Tuesday, 10 February 2015

3-generation wedding gown from Lower Burrell to be featured on 'Today' show

When Cindy Kost of Lower Burrell married her husband, Dennis, in June 1975, her mother offered Kost the wedding gown she wore a few decades earlier, when Helene Grzywinski married Kost's father.
Grzywinski — now 93 and a resident at Platinum Ridge Center for Rehabilitation & Healing in Brackenridge — pulled her dress, which she wore when she married Chester Grzywinski in 1947, from a cedar chest and offered it to her daughter.
The mother said she would buy Kost a dress if she didn't want to wear the old one. But there was something magnetic about her mother's dress, Kost says. “The more I thought about it, I thought, ‘My mother has a beautiful gown.' ”
And the tradition continued in the third generation, when Kost's daughter — Jackie Fiterman of Annapolis, Md. — wore it to get married in 2010.
“Never did I think in my wildest dreams down the road that my daughter would be wearing it,” Kost says.
The family's story will be featured Feb. 12 or 13 as a sweet Valentine's Day story on NBC's “Today” show.On Jan. 30, a filming crew visited Grzywinski, a widow since 1998, and Kost and Fiterman. The women view the dress as a good-luck charm, of sorts, because Grzywinski was happily married for 51 years, and Kost will be celebrating her 40th anniversary this year.
The women's hand-me-down tradition is not only sentimental but also cost-effective, Kost says. And the dress is very well-preserved, thanks to its storage in a cedar chest, she says.

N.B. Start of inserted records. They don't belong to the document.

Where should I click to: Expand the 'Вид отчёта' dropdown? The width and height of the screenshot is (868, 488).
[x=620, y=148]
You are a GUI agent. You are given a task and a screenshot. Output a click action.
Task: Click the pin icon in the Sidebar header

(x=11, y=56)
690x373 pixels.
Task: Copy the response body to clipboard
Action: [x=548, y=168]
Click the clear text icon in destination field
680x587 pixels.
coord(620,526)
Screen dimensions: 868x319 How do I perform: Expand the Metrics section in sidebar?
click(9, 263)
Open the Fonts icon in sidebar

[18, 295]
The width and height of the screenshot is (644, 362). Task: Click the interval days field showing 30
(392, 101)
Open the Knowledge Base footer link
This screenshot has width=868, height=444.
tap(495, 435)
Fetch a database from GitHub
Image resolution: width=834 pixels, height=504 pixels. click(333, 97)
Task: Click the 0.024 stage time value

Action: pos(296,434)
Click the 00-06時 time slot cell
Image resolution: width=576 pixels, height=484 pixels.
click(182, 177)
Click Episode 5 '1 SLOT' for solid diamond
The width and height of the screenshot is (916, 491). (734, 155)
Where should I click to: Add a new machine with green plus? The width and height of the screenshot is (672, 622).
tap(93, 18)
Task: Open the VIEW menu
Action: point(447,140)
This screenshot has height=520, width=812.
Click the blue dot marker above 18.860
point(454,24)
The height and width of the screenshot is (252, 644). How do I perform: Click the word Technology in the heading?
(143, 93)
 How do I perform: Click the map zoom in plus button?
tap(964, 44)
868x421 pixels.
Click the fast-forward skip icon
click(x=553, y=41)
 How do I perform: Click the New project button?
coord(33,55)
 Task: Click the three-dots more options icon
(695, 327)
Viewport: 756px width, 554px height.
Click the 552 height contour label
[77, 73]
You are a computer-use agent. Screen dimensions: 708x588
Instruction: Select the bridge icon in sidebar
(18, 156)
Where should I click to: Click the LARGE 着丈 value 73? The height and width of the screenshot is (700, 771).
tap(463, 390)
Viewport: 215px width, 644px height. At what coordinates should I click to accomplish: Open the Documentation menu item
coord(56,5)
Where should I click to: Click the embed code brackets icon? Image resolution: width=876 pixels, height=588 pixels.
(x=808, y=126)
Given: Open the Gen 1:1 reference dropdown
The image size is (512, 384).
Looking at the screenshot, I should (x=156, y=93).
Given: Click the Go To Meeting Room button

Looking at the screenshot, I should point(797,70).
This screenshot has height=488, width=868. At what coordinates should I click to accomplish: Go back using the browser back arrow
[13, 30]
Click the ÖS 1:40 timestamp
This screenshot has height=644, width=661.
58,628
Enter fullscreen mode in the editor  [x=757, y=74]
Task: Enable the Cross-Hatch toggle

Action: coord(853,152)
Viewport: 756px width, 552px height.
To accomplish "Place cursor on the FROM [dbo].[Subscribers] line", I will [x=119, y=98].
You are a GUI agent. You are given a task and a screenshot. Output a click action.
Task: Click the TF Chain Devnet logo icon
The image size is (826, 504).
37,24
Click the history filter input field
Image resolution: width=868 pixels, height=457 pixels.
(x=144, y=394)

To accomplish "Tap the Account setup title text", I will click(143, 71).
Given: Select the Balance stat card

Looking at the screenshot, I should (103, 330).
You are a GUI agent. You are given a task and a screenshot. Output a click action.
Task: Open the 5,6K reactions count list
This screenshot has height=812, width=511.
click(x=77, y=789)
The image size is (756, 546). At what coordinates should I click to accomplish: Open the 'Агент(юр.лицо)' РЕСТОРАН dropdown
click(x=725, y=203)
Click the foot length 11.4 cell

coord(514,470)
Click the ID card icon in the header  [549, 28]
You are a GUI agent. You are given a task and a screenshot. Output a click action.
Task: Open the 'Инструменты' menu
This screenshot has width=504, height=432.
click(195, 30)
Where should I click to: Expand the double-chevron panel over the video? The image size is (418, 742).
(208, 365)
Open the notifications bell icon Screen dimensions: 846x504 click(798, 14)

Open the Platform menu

“Today” producers found the family from a blog entry Fiterman wrote at catina weddingdress.com about the three-generation gown.
All three women were practically the same size on their weddings days, so the dress needed no alterations. If Fiterman has a daughter who marries someday, Kost says, the girl might wear the gown again and keep the tradition going.
When Grzywinski entered the room where the camera crew was waiting, “she was so surprised, her face was just priceless,” says Hillary Butts, administrator at Platinum Ridge.
“It brought tears to the eyes of everyone who was there to see it,” she says.